24.08.13

37 days and one year later: part 1: the start and choosing a route

One year ago, after 37 days of biking around ~3875mi total starting in San Francisco, I reached Yorktown, VA to finish biking across the country. An exact day-to-day accounting would likely bog down in uninteresting logistics (particularly given the way I traveled — other approaches would likely yield more interesting day-by-day commentary). Instead, I’m going to cover a variety of topics of interest from the trip, in somewhat random order, in series. If you want a very cursory, sometimes out-of-order account of the trip, reading approximately July 18 to August 25 of my Twitter stream covers it.

Me in the traditional arms-upraised pose, next to my bike and (appropriately) the Victory Monument at Yorktown, with the Chesapeake Bay (and the Atlantic Ocean) in the background
The secret to my speed: obviously the cycling jersey

An inauspicious start

The trip got off to a bumpy start the Tuesday night before I planned to leave. I planned to ride my spiffy, super-light carbon-fiber racing bike. I use it for regular transport, so I waited to get a final tune-up til the last minute, picking it up the evening before I departed. I began loading it with panniers and gear. Racing bikes don’t have mounts for carrying gear, so I’d use a seatpost rack (with correspondingly light ~16-pound load). When I began attaching the rack, I noticed the clamp matched a much smaller-diameter seatpost. Looking at how the clamp would make contact with the seatpost, it suddenly occurred to me that attaching a seatpost rack to a carbon fiber seatpost might not be a good idea. Carbon fiber is strong along its length, not laterally: the clamp could easily crush the seatpost.

A red carbon-fiber racing bike
Shiny! But really not the thing to use for touring

Wednesday morning, I asked the bike shop if they had an aluminum seatpost of the right size. They wouldn’t have one til Friday. Other local shops didn’t have any, either. Replacing the seatpost was out.

Seeing no other options…I went to the first bike shop, bought a non-carbon road bike that fit me, walked home with it, transferred gear and pedals to it, and biked to Caltrain to head to San Francisco to start the trip.
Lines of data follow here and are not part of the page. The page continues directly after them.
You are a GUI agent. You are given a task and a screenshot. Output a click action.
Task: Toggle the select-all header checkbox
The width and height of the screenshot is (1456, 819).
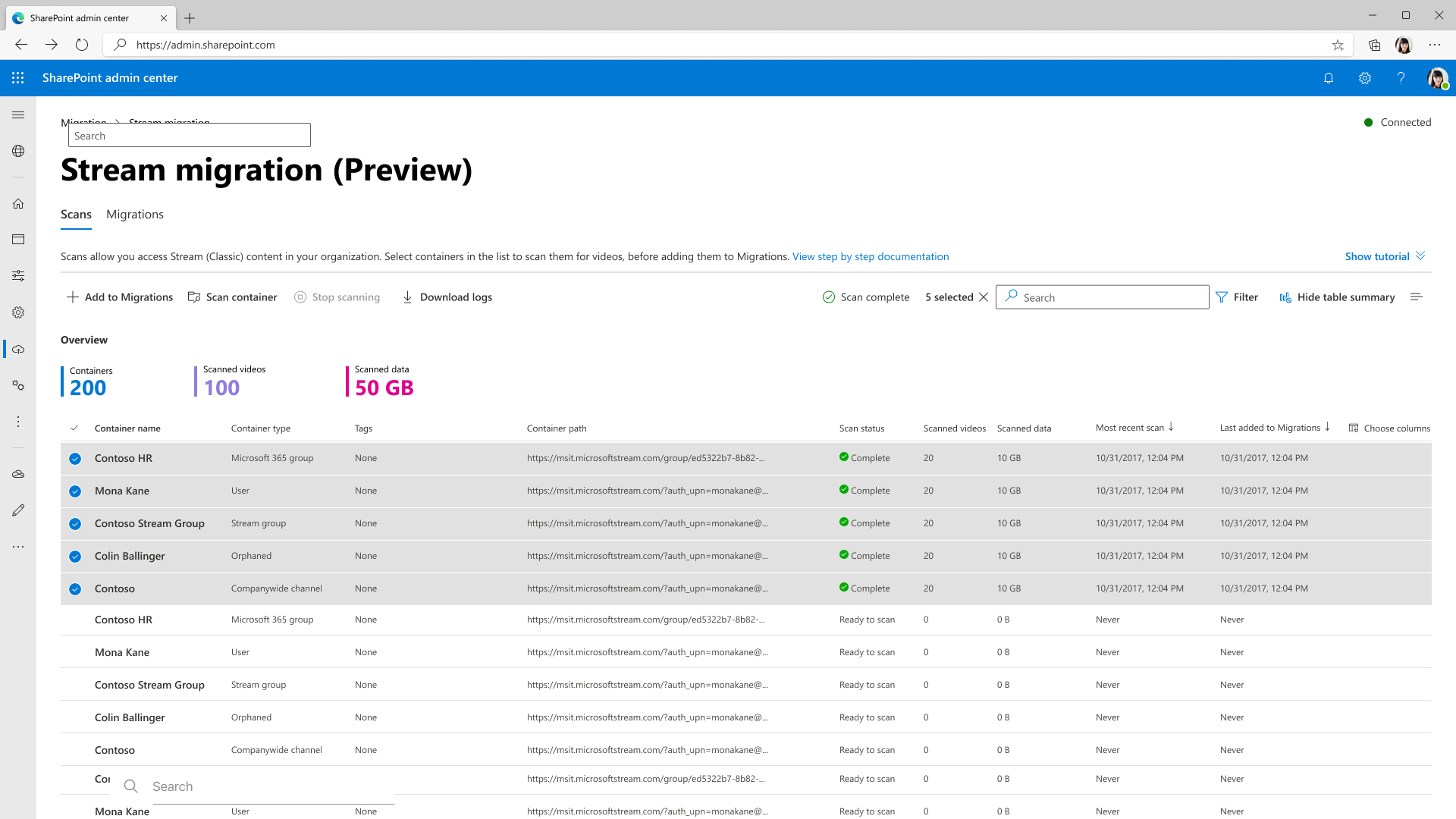[x=75, y=427]
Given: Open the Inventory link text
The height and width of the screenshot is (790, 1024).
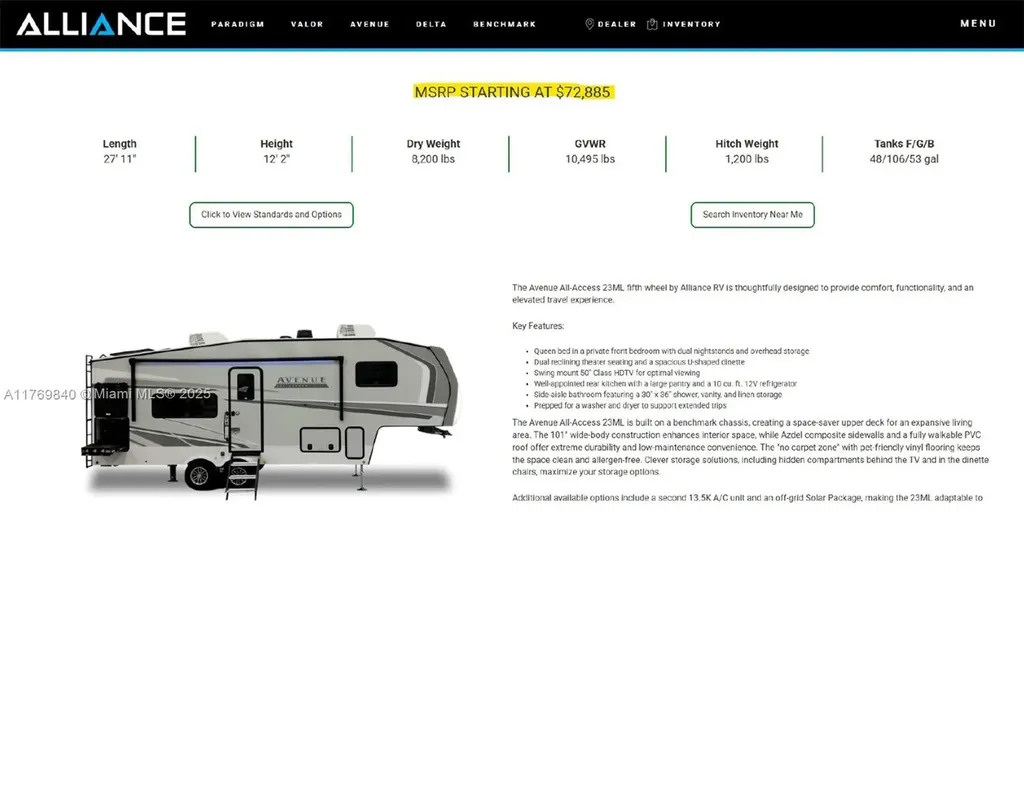Looking at the screenshot, I should (x=691, y=24).
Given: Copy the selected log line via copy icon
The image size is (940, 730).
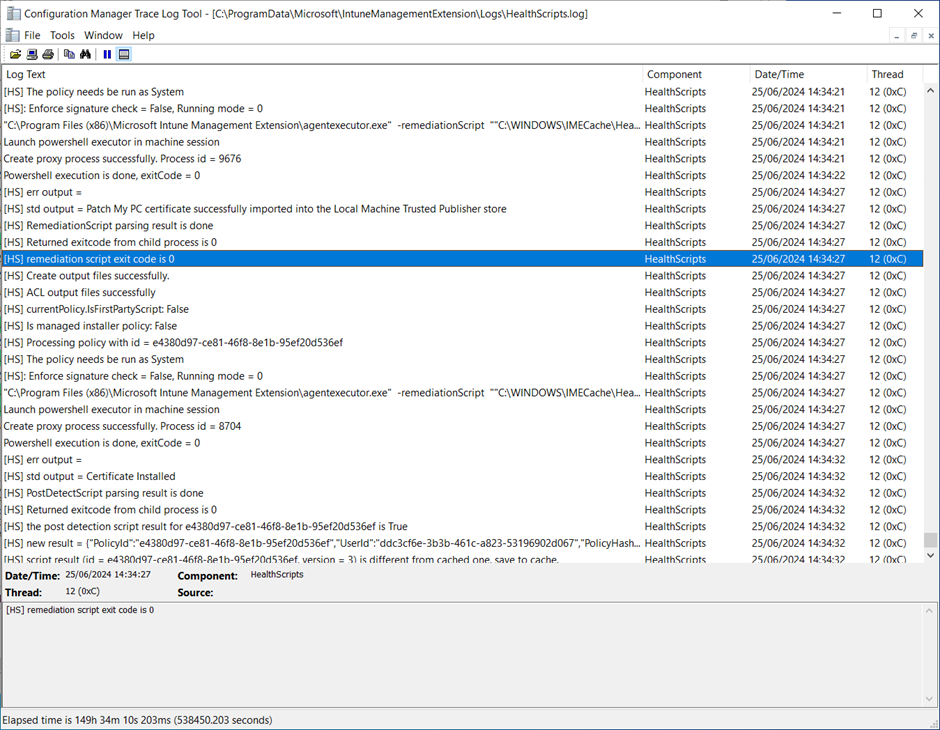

Thus I crossed the country on a bike I bought the day I left.

Me standing underneath a "Welcome to Illinois" sign, with my bike leaning against the sign just next to me; a sign with directions to a mental health center is just visible
Too bad that mental health center wasn’t closer to the start of the trip, there might have been hope for me then

This is crazy. But not quite as crazy as it sounds. I’d purchased a 2012 Scattante R-570; I’d previously owned the 2010 version, so I knew I’d be comfortable. And months before, I’d considered getting a touring-oriented bike for extra carrying capacity. But I’ve never spent money very easily. I had the money, but I didn’t want to spend it if I didn’t have to.

Now I was in a “have to” situation. Riding a totally untested bike would rightly scare most people to death. Most people would probably cancel the trip or substantially change plans. But my philosophy is that what must be done, can be done. So I did it.

Other than lost biking time (day 1 was 23.76mi route miles rather than the ~100mi I’d intended — no small loss, but not huge, either), all I lost was the ability to buy the bike on sale for ~$160 less. It could have been worse.

Choosing a route

I traveled pretty much entirely with the aid of the Adventure Cycling Association‘s route maps. I considered finding my own route, but I discarded the idea for lack of time and being unsure I’d enjoy route-planning. In hindsight this was clearly the right choice. Unless you enjoy route-planning for its own sake, buy existing cycling maps. You’ll get better routes, and more cycling-useful information, than you can create on the fly. (Plus GPS units cost hundreds of dollars and must be charged every night.)

Route profile for the section of road from Grover to Lake Powell in Utah
A profile from an ACA map, that’s likely harder to find outside of prepared maps

The 4200-mile TransAmerica Trail goes from Oregon into Montana, southeast to Pueblo in Colorado, then east to Virginia and the coast. It’s the most well-known and commonly-used cross-country route. The 1580-mile Western Express goes from San Francisco to Pueblo. Most people do the TransAmerica because it avoids much waterless desert and elevation change. For me, convenience and available time made the Western Express and eastern TransAmerica a no-brainer.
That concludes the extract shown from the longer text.